Comic 2652 ends up with the CDATA split:
cellpadding=“0”

There are a few others split there as well, not sure why it would do that, it is just 0x20 (space)

C_Dave · March 11, 2014, 5:40pm

Definitely no duplicated GUIDS visible now, and I can’t see anything else wrong in the RSS, but NewsBlur is still skipping entries.
Samual, if you see this, could you investigate please, as it appears to be a new issue.

Kazriko · March 12, 2014, 2:36am

He isn’t talking about the same GUID in the same XML file, but rather the same GUID tied to a different title in files polled on different days.

Patrick_O_Doherty · March 12, 2014, 5:16pm

This happened to me today.

Screenshot of what Newsblur is currently showing me for the QC feed

C_Dave · March 13, 2014, 9:20am

Today’s post “No Stabbing Allowed” has a GUID that’s not matched by anything in yesterdays file (which I saved), and is still not appearing.

Kazriko · March 13, 2014, 8:48pm

Yep, which indicates it might be what I stated. Stuff getting split across multiple cdatas and thus the program not figuring out where the cdata ends properly.

Kazriko · March 13, 2014, 8:50pm

I’d love for someone to find Newsblur’s XML parser in the git repository and run the xml through it, then print out what it thinks the tree from that file looks like.

Kazriko · March 13, 2014, 9:19pm

After poking around a bit, I found it. https://github.com/samuelclay/NewsBlu… << I’ll pull it down sometime this weekend and try it.

Will · March 13, 2014, 9:58pm

Yes, that’s what I’ve got. Everyone will see the same thing - the feed is only parsed once, for everyone.

Will · March 13, 2014, 10:14pm

Yeah, I had a look at that earlier. Technically the feed_fetcher is actually using ‘feedparser_trunk.py’, but the two files are identical. I’ve run it against the current contents of QCRSS.xml and get a guid for every one, and none are duplicates.

Will · March 13, 2014, 10:22pm

It’s actually a bit subtler. It’s Mongo that’s actually throwing the error. The stories are keyed on a hash of the GUID, calculated as ‘hashlib.sha1(guid).hexdigest()[:6]’. I’ve checked all of those though too - no duplicates on those either (for the 353 entries starting Mon 20th August).

Will · March 13, 2014, 10:24pm

My current guess, but this is a complete guess, is that there are older stories in the database than are in the XML feed. Jeff made a few errors in the past with the feed but it’s now fine, but the new feed content is colliding with the old feed content. That’s the only thing I can think of.

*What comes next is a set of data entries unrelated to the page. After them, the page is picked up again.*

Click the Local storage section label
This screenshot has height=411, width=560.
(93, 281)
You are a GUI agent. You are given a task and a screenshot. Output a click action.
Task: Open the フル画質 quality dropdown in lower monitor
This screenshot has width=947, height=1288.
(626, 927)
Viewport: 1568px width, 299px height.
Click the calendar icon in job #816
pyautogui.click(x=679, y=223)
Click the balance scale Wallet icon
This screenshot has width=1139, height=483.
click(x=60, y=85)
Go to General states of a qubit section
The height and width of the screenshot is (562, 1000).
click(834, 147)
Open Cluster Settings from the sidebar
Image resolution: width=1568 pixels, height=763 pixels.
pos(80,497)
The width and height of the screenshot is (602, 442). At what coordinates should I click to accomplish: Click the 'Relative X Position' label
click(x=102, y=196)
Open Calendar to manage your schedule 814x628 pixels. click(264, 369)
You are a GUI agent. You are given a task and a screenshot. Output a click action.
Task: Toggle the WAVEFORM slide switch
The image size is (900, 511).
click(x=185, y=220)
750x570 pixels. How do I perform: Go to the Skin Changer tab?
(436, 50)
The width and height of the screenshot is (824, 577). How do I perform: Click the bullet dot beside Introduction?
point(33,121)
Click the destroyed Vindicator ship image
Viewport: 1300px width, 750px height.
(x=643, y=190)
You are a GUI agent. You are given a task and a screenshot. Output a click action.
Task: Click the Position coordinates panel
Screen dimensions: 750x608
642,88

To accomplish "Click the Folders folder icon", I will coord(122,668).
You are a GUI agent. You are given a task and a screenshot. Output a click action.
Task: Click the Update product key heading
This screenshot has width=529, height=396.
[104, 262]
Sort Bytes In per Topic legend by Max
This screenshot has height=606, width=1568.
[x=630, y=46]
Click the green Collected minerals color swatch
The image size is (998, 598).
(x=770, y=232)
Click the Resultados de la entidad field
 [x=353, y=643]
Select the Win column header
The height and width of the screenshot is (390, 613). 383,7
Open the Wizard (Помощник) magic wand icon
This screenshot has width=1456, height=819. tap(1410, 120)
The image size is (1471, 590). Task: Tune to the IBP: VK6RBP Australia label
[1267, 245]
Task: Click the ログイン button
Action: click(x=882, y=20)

Kazriko · March 13, 2014, 10:44pm

I wonder what it would take to wipe the feed out and reimport it?

samuelclay · March 13, 2014, 11:38pm

Good news, I went in with a whacking stick and start clearing out debris from the feed fetcher’s overly aggressive de-duplicator. What was happening was that NewsBlur was determining that because the stories were 98.9% the same in terms of content (they were, just a single digit was different between some of them), it thought they were the same story.

I made the de-duplicator check to see if the two stories share at least 75% of their title and are published within a day of each other. That will probably do the trick, although keep an eye on some of your other feeds and let me know if anything looks amiss.

This feed will return to normal. Unfortunately there are 7 stories I couldn’t get back into the archive, but future stories should work.

C_Dave · March 14, 2014, 10:29am

Thanks!

(Aside: Surely there are a lot of feeds where only the url changes by a single digit as counter / date urls update?)

Kazriko · March 14, 2014, 6:28pm

Thanks a lot! I’ll keep an eye on it and see how well it works.

But that would explain why I was getting a whole lot of other comics having similar issues.